Page MenuHomePhabricator

Upgrade nodejs on testreduce1001
Closed, ResolvedPublic

Description

testreduce1001 which Parsoid uses regularly for rt-testing (before deploying new versions of Parsoid on the train every week). In trying to do a npm audit fix, we discovered that we cannot upgrade node libraries there (via npm install) because it has a really old version of node.

This is a request to update node on testreduce1001 to v16 at least (or whatever is feasible).

While we can find temporary work arounds for a week or so, we would ideally like this upgrade to be done at the earliest feasible date.

Event Timeline

There are a very large number of changes, so older changes are hidden. Show Older Changes

Side note: don't run npm install , it has a high potential to get the machine owned/taken over or turned in a botnet agent :-]

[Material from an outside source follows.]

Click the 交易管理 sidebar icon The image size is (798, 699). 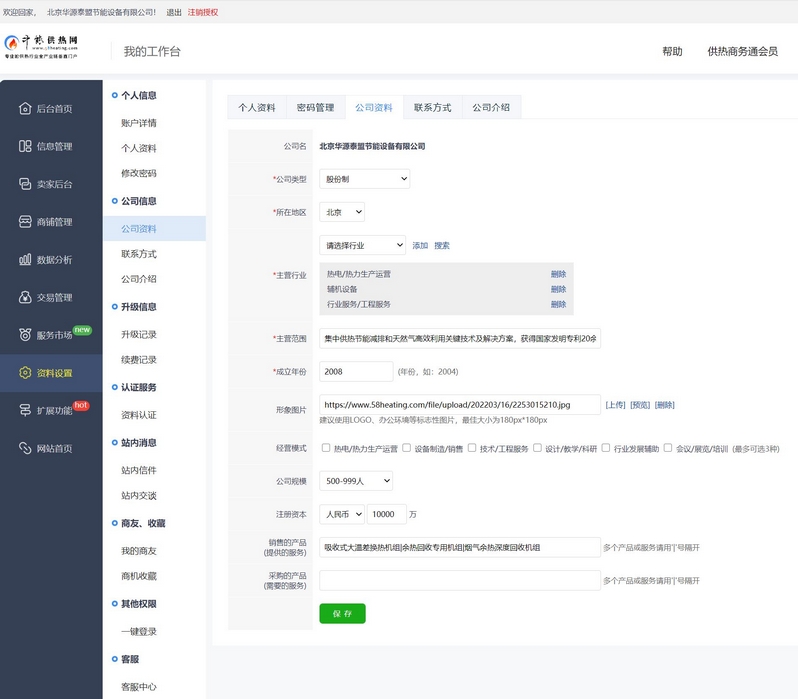click(25, 297)
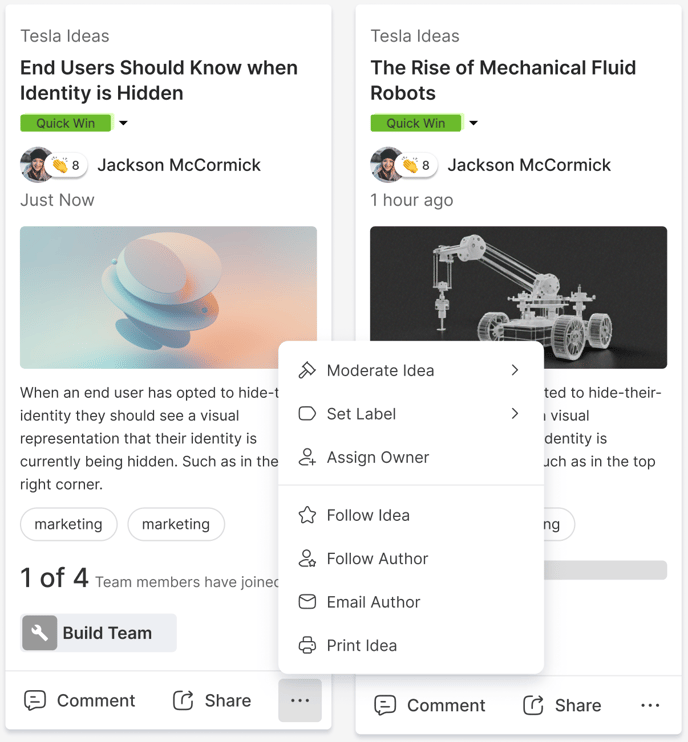Open the more options dots on the Robots card
The height and width of the screenshot is (742, 688).
[650, 706]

To upgrade Node you pretty much need to upgrade the OS:

  • Debian Buster has NodeJS 10 and we dont have a backport package of NodeJS 12/14etc
  • Bullseye has NodeJS 12 (which is end of life) but SRE at some point provided 14 and 16 (via the apt components thirdparty/node14 and thirdparty/node16 which were requested for CI T306996)

At a quick glance, the Jenkins CI images defined in integration/config are not using them, instead we use the tarballs (I am not sure why though).

Or you can run the workload in a container. SRE provides nodejs14-slim or nodejs16-slim` but I don't know whether those provide npm since they are intended to run production application on Kubernetes. Then you still get an obsolete Docker version from Buster ...

testreduce is a VM, we can easily spin a new testreduce1002 VM running Bookworm which would provider nodejs 18 and npm 9.

Thanks Mortiz. We would also need to copy over the test database when you create the new VM. It is not catastrophic if not done since we can always reinitialize the test set, but it would save us some trouble and gives us a baseline for continuing our tests.

Ack, I'll look into it tomorrow. For the new VM I'd simply reuse the current specs of testreduce1001, so 4 CPU cores, 6G RAM and 40G disk.

Ack, I'll look into it tomorrow. For the new VM I'd simply reuse the current specs of testreduce1001, so 4 CPU cores, 6G RAM and 40G disk.

Reg disk space, the current server has 50gb "/dev/vdb1 51289548 33209356 15442424 69% /srv/data".

I would say 50gb is probably the minimum we need and 60gb would probably give us a bit more cushion. Let me know if I need to do anything to change the 40gb default to 60gb.. I had also filed T296051 at one point, but I think I am going to decline it right now since, in practice, we now have a workflow where we are able to clear out old results periodically.

I would say 50gb is probably the minimum we need and 60gb would probably give us a bit more cushion. Let me know if I need to do anything to change the 40gb default to 60gb.. I had also filed T296051 at one point, but I think I am going to decline it right now since, in practice, we now have a workflow where we are able to clear out old results periodically.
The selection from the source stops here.